## Work order A
Can you rewrite the paragraph of the Mr. Grayson text that begins "There was a colored family" as a short list that keeps its main facts?
## Work order B
Could you continue the Mr. Grayson text, picking up after its final sentence?

Mr. Grayson

April 29, 2015

The Great Depression. We lived on a farm outside Brighton. We had zero money. My mom, she growed a huge garden and we et off that and we canned stuff for the winters. And we butchered hogs and cattle.

There was a colored family lived in a shack across the road from us. We was poor, they was destitute. And my dad, he said we got to take care of folks in need. So we’d take vegetables and meat to that family—Joe Clark was the colored man’s name, how in the hell do I remember that—and Joe, he worked with my dad. And Dad give him gas for his tractor.

I don’t get the racism I read about and see firsthand. You treat a fella like you’d like to be treated—period. Ferguson—the riots after that black kid got shot. What does the world expect? Instead of offerin’ support, them towns, white people, hire cops to keep the poor people caged. You reap what you sow.

## Supplied information
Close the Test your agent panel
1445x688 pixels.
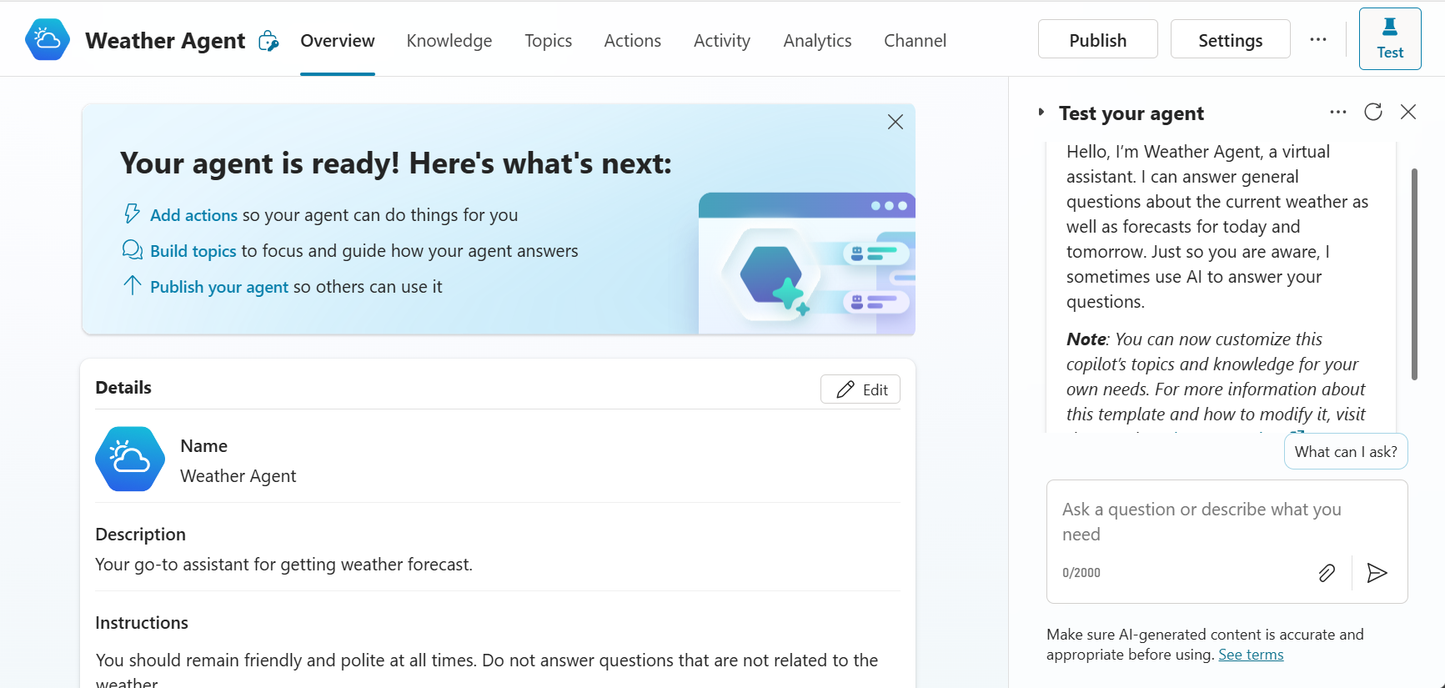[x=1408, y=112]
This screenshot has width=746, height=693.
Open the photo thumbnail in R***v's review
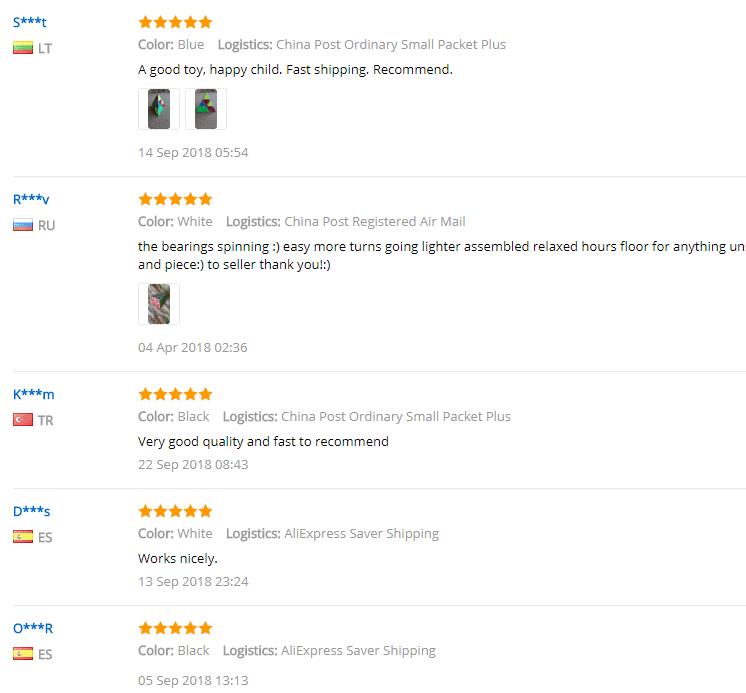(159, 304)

--

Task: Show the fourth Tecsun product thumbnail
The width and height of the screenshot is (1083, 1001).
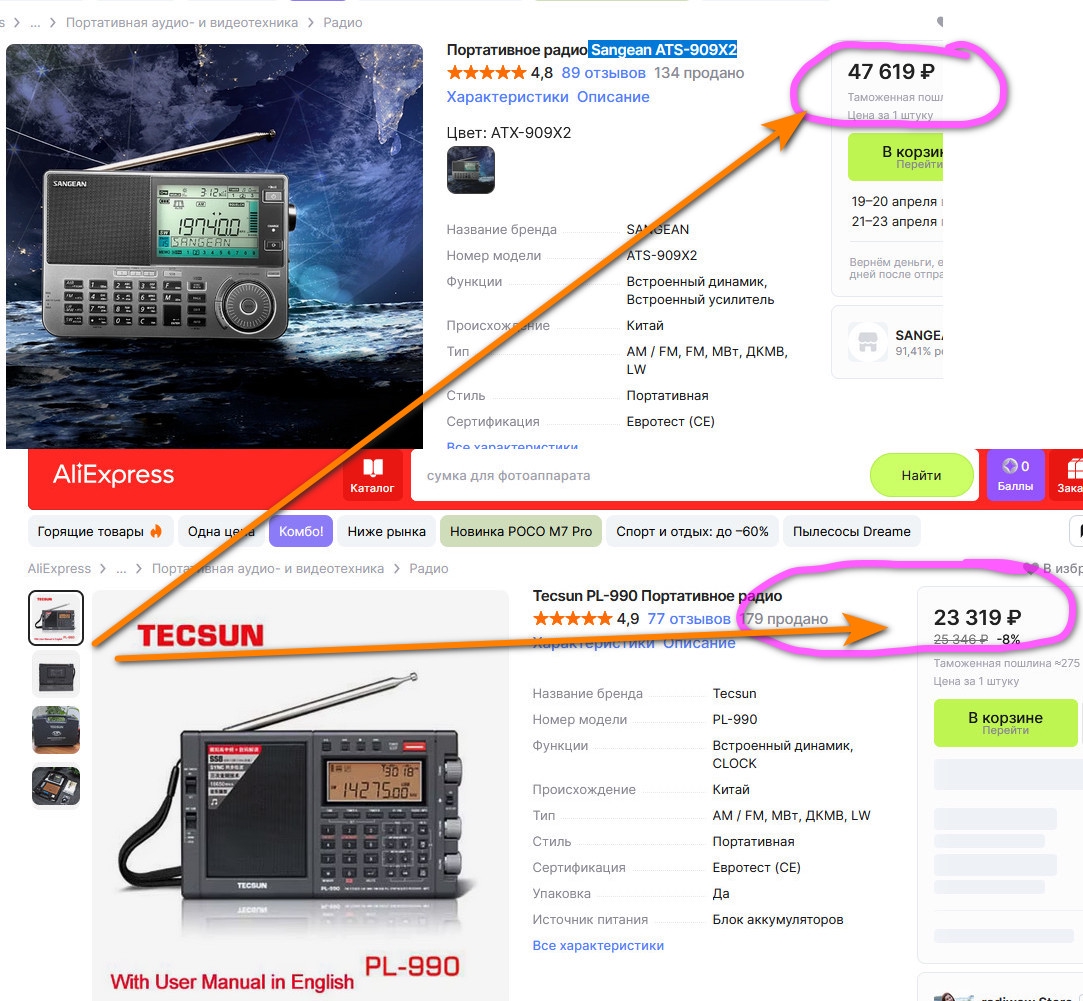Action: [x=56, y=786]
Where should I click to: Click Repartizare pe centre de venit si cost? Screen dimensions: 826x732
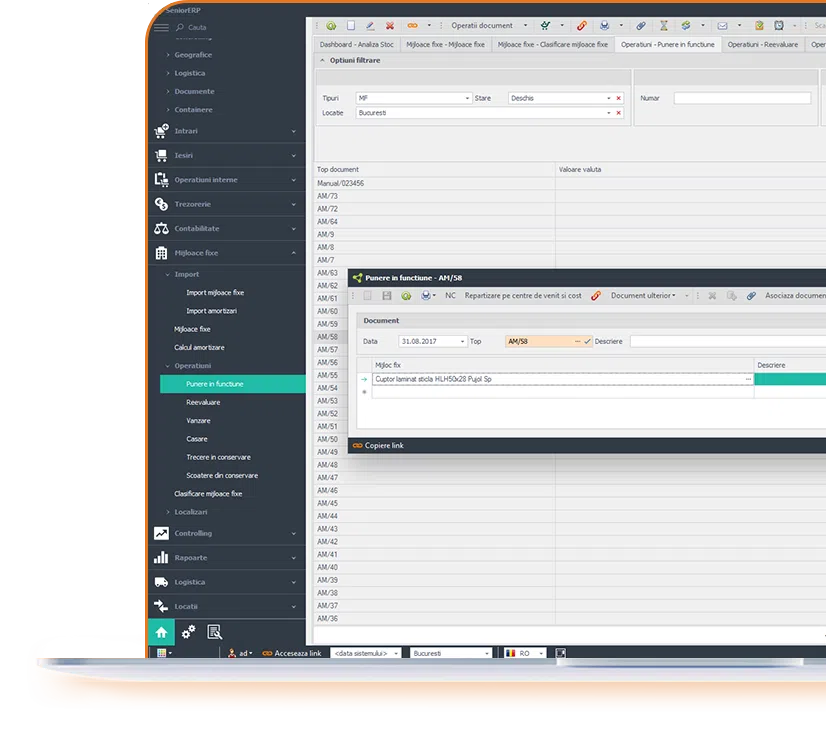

---

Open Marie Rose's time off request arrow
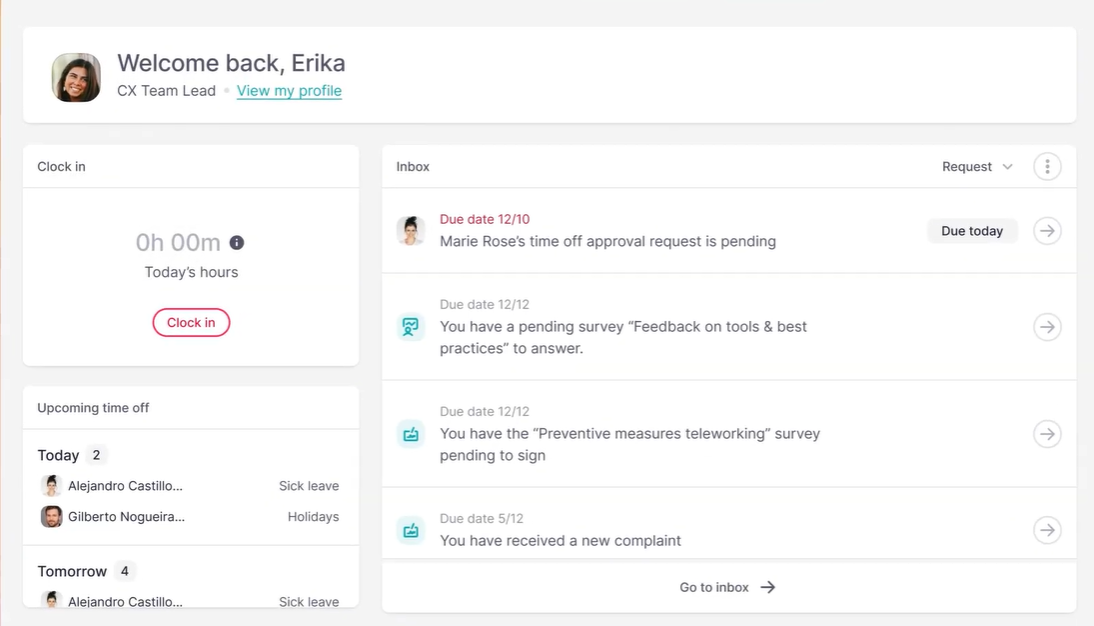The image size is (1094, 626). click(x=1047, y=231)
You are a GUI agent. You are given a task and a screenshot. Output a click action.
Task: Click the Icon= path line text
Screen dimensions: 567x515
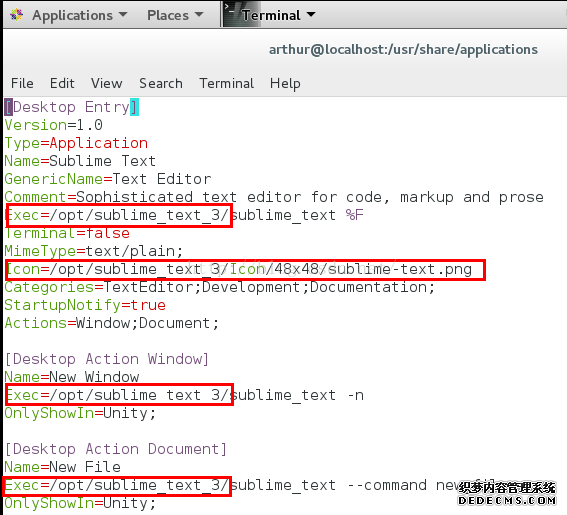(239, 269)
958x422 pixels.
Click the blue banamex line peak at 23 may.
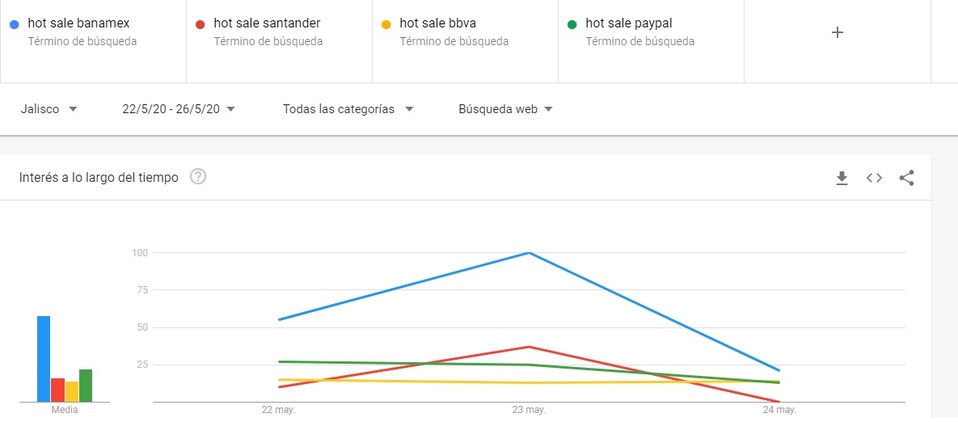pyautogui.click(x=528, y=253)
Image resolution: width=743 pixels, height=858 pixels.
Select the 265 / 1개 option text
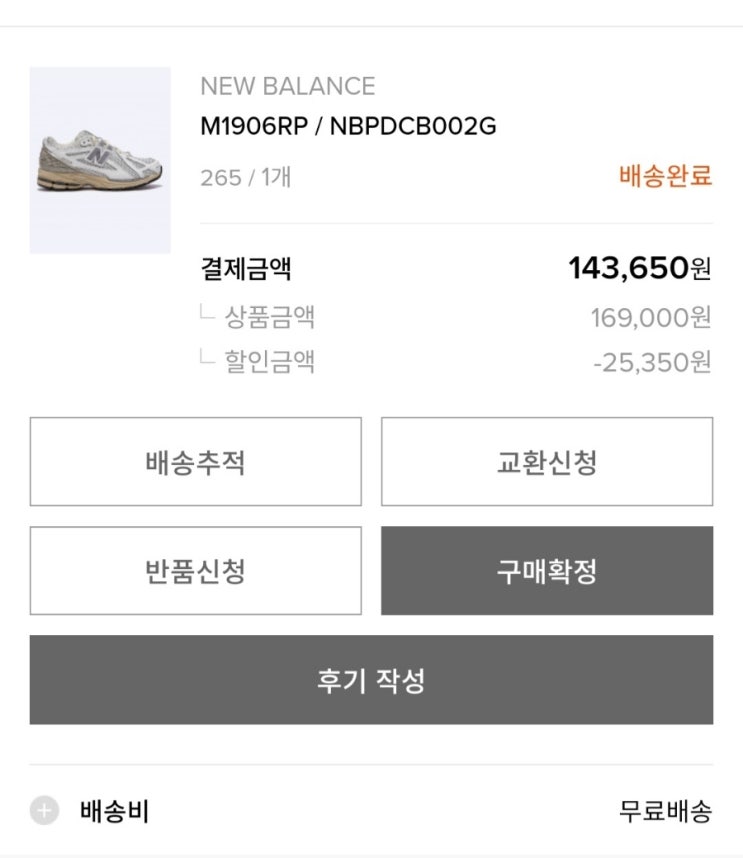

## Final answer A
- A poor Black family lived in a shack across the road from the speaker's family.
- The speaker's family was poor, but that family was destitute.
- The speaker's dad said they had to take care of folks in need.
- They brought vegetables and meat to the family.
- The man's name was Joe Clark, and he worked with the speaker's dad.
- The dad gave Joe gas for his tractor.

## Final answer B
When I was sixteen, I and another guy would drive a flatbed truck up to Chicago, load it with liquor and cigarettes from one place and cases of Budweiser from another. In them days, early fifties, you just put a tarp over the load and drove back.

And gangs on the lookout along Route 66 would know you was haulin’ booze, and they’d hijack trucks. My partner kept a shotgun between his knees. We didn’t ever need it. And we’d deliver the load to a liquor store across from Wedge Bank. I can’t remember the name.

That fall, my dad walked into our barn, sat on a hay bale and shot hisself dead with a .12 gauge. I was the one found him. And a decade later, his oldest brother done the same thing—took his life with a shotgun. I got Dad’s shotgun in my closet. I don’t know.

I served in the army, in Korea. I saw things. I was in a foxhole, hunkered down while them Korean rockets came flyin’. Three guys in the next hole, they were joking around when this rocket—they made strange, kinda wobbly sounds—took the standin’ guy’s head off and blew up, and that foxhole was blood and flesh. I see it ever’ night I lay in bed.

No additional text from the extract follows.